[Stored items]
● ● ● ● ●

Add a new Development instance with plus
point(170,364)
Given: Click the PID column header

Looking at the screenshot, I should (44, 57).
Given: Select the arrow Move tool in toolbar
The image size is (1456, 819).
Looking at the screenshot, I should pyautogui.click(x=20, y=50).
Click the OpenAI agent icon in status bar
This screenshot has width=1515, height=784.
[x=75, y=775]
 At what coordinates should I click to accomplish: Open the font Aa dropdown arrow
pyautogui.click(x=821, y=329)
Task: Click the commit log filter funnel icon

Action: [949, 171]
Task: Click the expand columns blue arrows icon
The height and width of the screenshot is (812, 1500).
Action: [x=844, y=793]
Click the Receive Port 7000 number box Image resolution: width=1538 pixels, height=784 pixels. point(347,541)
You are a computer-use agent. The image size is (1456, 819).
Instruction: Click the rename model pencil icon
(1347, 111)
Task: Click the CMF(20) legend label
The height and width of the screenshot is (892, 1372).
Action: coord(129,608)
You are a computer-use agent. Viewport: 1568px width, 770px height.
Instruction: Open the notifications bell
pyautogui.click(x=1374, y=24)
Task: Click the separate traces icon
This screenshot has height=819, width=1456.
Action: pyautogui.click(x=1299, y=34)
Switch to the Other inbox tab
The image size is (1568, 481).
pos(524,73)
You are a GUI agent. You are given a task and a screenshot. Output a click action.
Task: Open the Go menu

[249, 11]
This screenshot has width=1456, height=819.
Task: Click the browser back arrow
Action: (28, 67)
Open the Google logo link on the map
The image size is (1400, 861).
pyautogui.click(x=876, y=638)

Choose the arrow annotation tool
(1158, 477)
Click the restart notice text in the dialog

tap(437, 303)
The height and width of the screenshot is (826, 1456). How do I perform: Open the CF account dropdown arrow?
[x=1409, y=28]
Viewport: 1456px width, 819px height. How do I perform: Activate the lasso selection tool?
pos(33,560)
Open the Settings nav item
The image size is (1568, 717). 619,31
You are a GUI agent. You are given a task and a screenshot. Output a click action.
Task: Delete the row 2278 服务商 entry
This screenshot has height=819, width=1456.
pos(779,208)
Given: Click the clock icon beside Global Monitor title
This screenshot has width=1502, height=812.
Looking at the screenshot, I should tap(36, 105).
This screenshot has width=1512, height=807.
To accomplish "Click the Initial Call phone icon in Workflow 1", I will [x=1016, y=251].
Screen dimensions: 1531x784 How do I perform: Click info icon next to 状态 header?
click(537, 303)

● ● ● ● ●

• _Your assignment_: With "computer" as the string to match, show every line of the entries above that has it.

• _Result_:
You are a computer-use agent. The image size is (1456, 819).
You are a computer-use agent. Viewport: 1568px width, 770px height.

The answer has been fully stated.